Consider the following code.
myFunc = function(x) {
xSquare = x^2
return(xSquare/3)
}
myFunc(x = 2)
## [1] 1.333333
xSquare
## Error in eval(expr, envir, enclos): object 'xSquare' not found
We see that xSquare
is not defined, even though it should have been used in myFunc
. What happens in R, and in many other programming languages, is the following. When we call myFunc
, R creates a sub-environment (i.e. a storage space) and define xSquare
there. Then, when it returns xSquare/3
and escape myFunc
, it deletes the sub-environment. Therefore, xSquare
is not stored anymore.
The sub-environment is like a child of the original environment, and so we call the original one as the parent environment in the perspective of sub-environment. The very top environment is called the global environment.
We call the variables in the current environment as “local variables”.
Now consider the following code.
myFunc = function(x) {
xSquare = x^2
return(xSquare/3)
}
myFunc2 = function(x) {
xInverse = 1/x
resultMyFunc = myFunc(xInverse)
return(resultMyFunc)
}
myFunc3 = function(x) {
xCube = x^3
resultMyFunc2 = myFunc2(xCube)
return(resultMyFunc2)
}
myFunc3(x = 2)
## [1] 0.005208333
When we call myFunc3
in the last line, R creates a sub-environment for myFunc3
. Then, when myFunc3
calls myFunc2
within its code, R creates an environment for myFunc2
that is a sub-environment of myFunc3
. Similarly, when myFunc2
calls myFunc
, R creates another sub-environment.
When the function creates the sub-environment, it stores the arguments of the function in the environment. In the above example, every environment has x
variable, although they will all have different values.

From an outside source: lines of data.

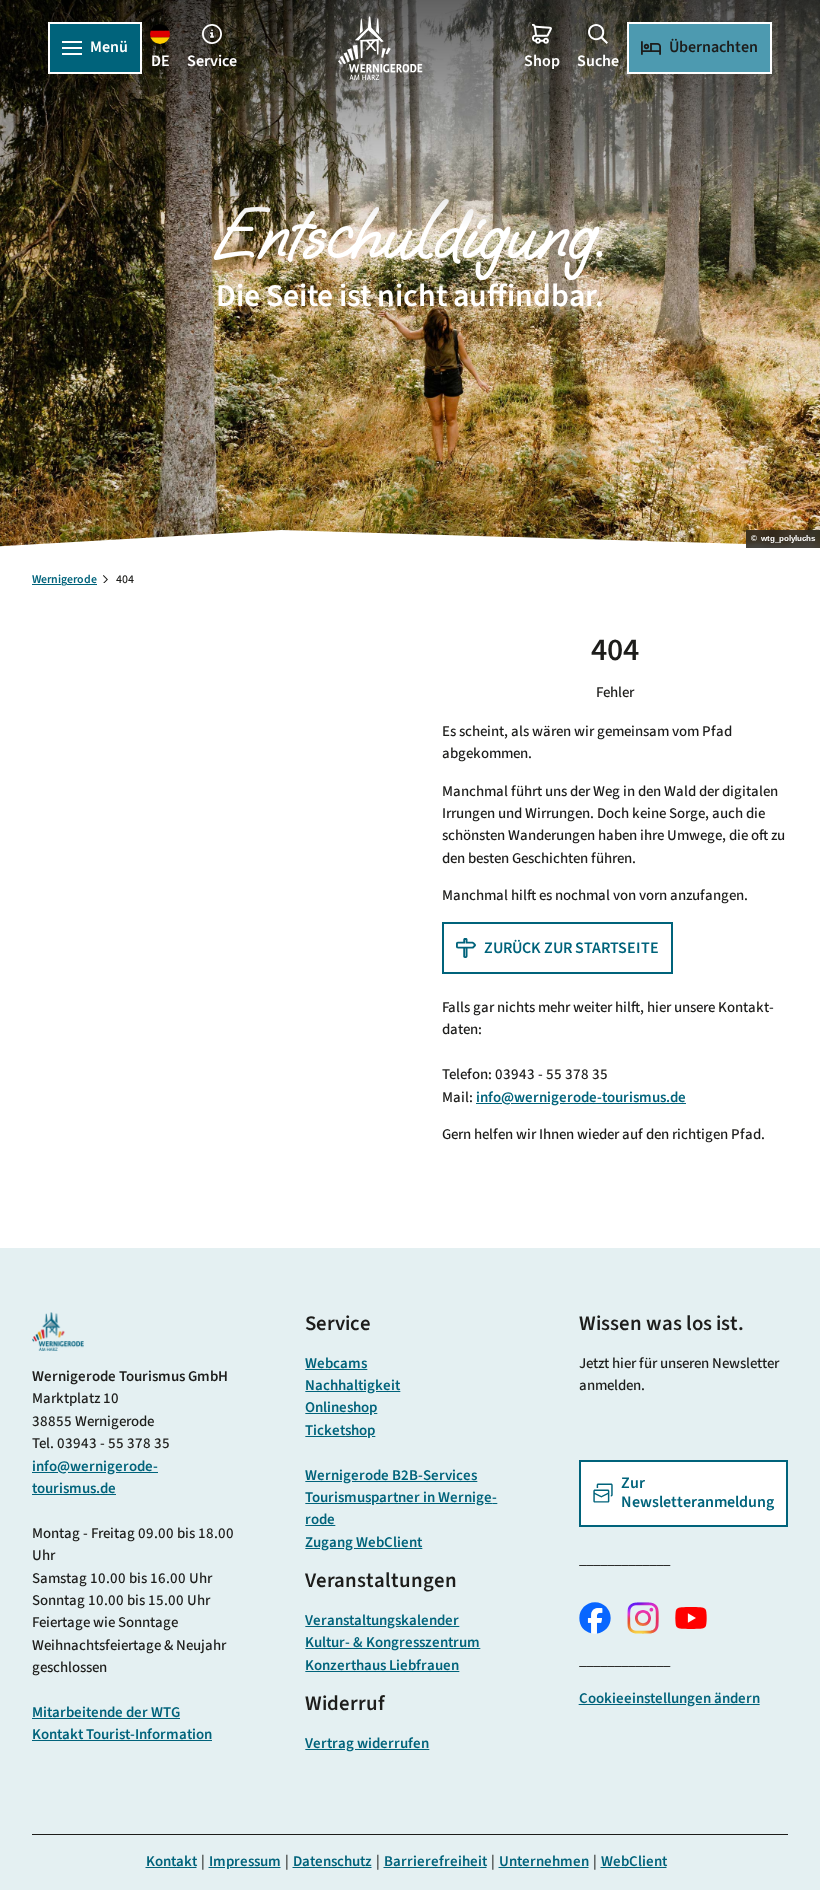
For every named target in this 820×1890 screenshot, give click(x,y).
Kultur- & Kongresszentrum (392, 1642)
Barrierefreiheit (435, 1861)
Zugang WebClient (363, 1542)
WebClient (634, 1861)
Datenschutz (332, 1861)
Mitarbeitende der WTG (106, 1712)
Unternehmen (544, 1861)
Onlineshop (341, 1407)
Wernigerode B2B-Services (391, 1475)
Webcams (336, 1363)
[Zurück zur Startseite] (380, 48)
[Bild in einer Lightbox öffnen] (58, 1331)
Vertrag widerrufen (367, 1743)
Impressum (245, 1861)
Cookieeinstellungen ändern (669, 1698)
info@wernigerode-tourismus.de (581, 1097)
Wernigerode (64, 579)
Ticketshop (340, 1430)
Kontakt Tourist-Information (122, 1734)
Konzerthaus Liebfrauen (382, 1665)
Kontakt (171, 1861)
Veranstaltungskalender (382, 1620)
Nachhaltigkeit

How much the sub-environment can access variables in the parent environment is different across languages. In R, the functions can read and change values of the variables in the parent environments.
myFuncValue = 0
myFunc5 = function() {
print(myFuncValue)
myFuncValue = 2
myFunc4 = function() {
print(myFuncValue)
myFuncValue = 1
print(myFuncValue)
}
myFunc4()
print(myFuncValue)
}
myFunc5()
## [1] 0
## [1] 2
## [1] 1
## [1] 2
print(myFuncValue)
## [1] 0
In the above code, myFuncValue
is present in all of the environments. The function always first search for the local variable when it needs to access the variable.
Now let’s see what happens if we define myFunc4
not in the environment of myFunc5
but in the global environment.
myFuncValue = 0
myFunc4 = function() {
print(myFuncValue)
myFuncValue = 1
print(myFuncValue)
}
myFunc5 = function() {
print(myFuncValue)
myFuncValue = 2
myFunc4()
print(myFuncValue)
}
myFunc5()
## [1] 0
## [1] 0
## [1] 1
## [1] 2
print(myFuncValue)
## [1] 0
In R, we can also change the value of the variable in the parent environment using <<-
.
# let's add lines that orders the functions to print variables of parent environments:
xx = 2
myFunc6 = function(x) {
xSquare = x^2
myFunc7()
return(xSquare)
}
myFunc7 = function() {
xx <<- 0
}
myFunc6(x = xx)
## [1] 4
xx
## [1] 0
However, accessing variables of the parent environment is not recommended, as it is very likely to produce errors and wrong results. If you need to access variables of the parent environment, always pass it to sub-environment by putting them as arguments.
a = 2
b = 3
myFunc8 = function(x) { # not recommended!
return(x + a + b)
}
myFunc9 = function(x,a,b) {
return(x + a + b) # as mentioned before, the function will use the "local" a and b.
}
There may be other ways, but one way to create a matrix is the following.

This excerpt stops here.